If the application of any provision of this Agreement shall be held to be invalid or unenforceable by any court of competent jurisdiction, then such provision shall be reformed so that it accomplishes the intention of the parties to the maximum extent permitted, and the validity and enforceability of other provisions of this Agreement shall not in any way be affected or impaired thereby.
10.0 Governing Law:
Except for that body of law governing choice of law, this Agreement shall be governed by, and construed in accordance with, the internal laws of the State of Illinois.
It is contemplated that this Agreement will be executed through the world. Venue for all disputes; however, shall be had in following County and State:
Except as otherwise specifically provided in this Agreement, this Agreement may be modified or amended only by an instrument in writing, signed by an authorized officer or representative of each party.
Any notice, request, demand, or other communication required or permitted under this Agreement shall be deemed to be given (a) upon personal delivery to the addressee, or (b) three days after being deposited in the mail, postage prepaid, and sent registered or certified mail to a party at its address indicated on the signature page of this Agreement, or such other address of which a party shall notify the other, or (c) upon transmission by fax to the numbers indicated on the signature page, with confirmation of transmission, if sent during normal business hours, and if transmitted during other hours, on the next business day.
14.0 Section Headings:
The article and section headings of this Agreement are solely for convenience and shall not be considered in its interpretation.
15.1 Resolution of Disputes
All disputes or differences which may arise out of or in connection with this Agreement are to be settled by negotiations and/or mediation by a neutral third party prior to other recourse.

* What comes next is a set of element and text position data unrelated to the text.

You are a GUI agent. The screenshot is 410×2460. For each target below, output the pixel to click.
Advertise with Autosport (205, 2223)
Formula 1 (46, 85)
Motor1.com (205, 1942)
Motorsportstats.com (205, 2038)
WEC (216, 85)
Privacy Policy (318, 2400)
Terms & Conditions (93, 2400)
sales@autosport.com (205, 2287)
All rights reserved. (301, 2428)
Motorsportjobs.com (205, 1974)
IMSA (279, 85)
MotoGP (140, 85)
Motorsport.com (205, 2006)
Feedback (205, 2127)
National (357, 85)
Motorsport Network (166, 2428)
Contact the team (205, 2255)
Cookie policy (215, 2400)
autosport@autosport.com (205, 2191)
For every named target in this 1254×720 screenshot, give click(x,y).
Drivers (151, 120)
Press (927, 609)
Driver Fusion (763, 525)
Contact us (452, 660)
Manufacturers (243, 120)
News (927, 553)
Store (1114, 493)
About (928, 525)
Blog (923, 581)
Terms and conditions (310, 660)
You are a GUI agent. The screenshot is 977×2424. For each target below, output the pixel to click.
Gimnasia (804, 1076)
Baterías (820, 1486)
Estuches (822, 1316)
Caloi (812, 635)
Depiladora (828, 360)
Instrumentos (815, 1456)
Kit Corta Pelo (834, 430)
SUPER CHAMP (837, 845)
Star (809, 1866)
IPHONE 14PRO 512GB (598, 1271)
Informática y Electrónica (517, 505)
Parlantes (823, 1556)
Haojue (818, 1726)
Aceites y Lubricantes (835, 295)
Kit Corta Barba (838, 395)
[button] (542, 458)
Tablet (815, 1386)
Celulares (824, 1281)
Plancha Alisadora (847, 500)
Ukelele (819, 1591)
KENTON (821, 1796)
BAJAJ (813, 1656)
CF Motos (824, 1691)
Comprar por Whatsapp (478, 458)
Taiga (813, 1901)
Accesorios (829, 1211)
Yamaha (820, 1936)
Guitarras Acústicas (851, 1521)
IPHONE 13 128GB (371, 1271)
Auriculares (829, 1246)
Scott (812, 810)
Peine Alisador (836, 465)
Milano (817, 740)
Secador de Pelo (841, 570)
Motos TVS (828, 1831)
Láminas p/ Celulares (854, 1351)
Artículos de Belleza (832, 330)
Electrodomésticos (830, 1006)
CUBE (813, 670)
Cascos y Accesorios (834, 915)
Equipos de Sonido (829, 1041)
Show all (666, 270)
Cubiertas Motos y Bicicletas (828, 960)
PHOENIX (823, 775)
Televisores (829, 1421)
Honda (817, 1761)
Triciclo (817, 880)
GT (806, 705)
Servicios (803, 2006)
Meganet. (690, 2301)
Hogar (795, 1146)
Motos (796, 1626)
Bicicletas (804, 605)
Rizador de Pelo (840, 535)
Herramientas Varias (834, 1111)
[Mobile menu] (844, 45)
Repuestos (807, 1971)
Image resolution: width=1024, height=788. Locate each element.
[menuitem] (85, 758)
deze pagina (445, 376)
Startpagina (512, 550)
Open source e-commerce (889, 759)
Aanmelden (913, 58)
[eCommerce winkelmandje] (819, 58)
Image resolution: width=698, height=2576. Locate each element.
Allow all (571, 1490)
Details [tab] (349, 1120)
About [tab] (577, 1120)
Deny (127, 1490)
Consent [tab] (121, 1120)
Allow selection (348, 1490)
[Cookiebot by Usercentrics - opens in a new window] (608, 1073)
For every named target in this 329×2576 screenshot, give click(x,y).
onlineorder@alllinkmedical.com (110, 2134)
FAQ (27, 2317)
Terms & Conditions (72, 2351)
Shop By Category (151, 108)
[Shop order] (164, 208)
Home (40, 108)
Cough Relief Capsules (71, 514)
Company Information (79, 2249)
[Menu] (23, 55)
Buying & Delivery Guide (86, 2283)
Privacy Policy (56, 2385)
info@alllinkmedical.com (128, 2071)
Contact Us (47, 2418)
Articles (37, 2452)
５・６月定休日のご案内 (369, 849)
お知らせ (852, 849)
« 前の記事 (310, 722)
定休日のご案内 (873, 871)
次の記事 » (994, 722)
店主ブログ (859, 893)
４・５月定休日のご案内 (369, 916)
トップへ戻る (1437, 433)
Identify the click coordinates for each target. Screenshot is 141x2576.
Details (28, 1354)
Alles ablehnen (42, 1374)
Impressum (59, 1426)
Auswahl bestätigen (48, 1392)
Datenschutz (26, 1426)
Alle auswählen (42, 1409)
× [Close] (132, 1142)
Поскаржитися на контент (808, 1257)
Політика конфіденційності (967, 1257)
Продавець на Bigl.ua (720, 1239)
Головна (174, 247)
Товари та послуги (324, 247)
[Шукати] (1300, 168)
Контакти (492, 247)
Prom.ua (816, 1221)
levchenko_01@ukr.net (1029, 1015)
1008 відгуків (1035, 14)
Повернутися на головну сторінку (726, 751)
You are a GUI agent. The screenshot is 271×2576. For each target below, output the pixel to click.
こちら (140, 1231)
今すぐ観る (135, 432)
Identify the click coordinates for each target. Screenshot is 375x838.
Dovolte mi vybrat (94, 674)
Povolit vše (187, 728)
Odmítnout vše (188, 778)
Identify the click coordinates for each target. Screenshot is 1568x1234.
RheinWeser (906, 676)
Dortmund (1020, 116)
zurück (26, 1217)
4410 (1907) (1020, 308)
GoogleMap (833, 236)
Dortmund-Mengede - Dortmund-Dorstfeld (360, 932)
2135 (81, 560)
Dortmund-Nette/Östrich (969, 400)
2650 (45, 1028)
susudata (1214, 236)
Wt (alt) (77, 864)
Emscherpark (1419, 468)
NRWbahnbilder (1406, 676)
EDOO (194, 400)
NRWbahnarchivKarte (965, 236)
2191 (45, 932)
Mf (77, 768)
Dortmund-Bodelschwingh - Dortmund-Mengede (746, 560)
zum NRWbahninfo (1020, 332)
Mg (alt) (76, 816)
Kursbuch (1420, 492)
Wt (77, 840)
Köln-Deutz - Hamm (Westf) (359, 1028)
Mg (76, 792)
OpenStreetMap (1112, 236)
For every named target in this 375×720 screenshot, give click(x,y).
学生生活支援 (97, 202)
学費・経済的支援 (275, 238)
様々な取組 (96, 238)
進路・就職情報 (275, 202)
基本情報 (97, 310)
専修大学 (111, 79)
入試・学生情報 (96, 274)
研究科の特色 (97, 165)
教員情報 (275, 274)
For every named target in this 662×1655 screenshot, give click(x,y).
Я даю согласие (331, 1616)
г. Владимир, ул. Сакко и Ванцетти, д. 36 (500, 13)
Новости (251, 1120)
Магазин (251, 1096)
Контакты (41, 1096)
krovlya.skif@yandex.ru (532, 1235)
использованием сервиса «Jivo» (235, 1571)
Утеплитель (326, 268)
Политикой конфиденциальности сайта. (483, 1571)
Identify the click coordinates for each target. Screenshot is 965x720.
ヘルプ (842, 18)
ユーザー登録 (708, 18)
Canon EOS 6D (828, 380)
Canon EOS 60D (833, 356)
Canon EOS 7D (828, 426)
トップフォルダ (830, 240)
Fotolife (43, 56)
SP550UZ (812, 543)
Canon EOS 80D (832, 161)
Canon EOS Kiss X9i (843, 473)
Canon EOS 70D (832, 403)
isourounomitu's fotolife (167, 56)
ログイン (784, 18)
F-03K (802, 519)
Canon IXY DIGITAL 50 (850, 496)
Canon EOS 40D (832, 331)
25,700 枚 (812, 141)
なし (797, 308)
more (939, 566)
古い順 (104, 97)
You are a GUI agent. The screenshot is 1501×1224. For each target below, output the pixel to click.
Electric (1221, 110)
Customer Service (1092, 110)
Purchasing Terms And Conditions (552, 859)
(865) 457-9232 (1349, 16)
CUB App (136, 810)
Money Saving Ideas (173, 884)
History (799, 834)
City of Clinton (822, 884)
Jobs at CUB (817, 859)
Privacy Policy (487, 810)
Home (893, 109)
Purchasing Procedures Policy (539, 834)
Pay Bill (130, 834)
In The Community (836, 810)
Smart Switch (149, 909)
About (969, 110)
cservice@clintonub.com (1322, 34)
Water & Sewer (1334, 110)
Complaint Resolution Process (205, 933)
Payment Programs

If the foregoing is unsuccessful, any dispute arising out of or in connection with the Agreement, including any question regarding its existence, validity or termination, may be referred to final resolution by arbitration under the American Arbitration Association rules.
15.2 Attorney’s Fees
In the event any dispute arises and claims are made between the Parties, the successful or prevailing party shall be entitled to recovery attorney’s fees and costs from the non-prevailing party.
A waiver by either party of any term or condition of this Agreement, in any one instance, shall not be deemed or construed to be a waiver of any other term or condition or any subsequent breach thereof. All waivers must be in a signed writing.
17.0 Entire Agreement:
This instrument contains the entire integrated agreement between the parties with respect to its subject matter, and supersedes all prior negotiations, representations or agreements, whether written or oral.